> **EXERCISE DETAILS**
The entries below should be transcribed exactly, every one of them.

> **Data entries**
*-*-*

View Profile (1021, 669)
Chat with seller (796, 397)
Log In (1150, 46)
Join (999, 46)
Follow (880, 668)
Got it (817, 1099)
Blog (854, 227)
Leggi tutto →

*-*-*

> **SOLUTION FOR THIS PROBLEM**
View Profile (1021, 669)
Chat with seller (796, 397)
Log In (1150, 46)
Join (999, 46)
Follow (880, 668)
Got it (817, 1099)
Blog (854, 227)
Leggi tutto →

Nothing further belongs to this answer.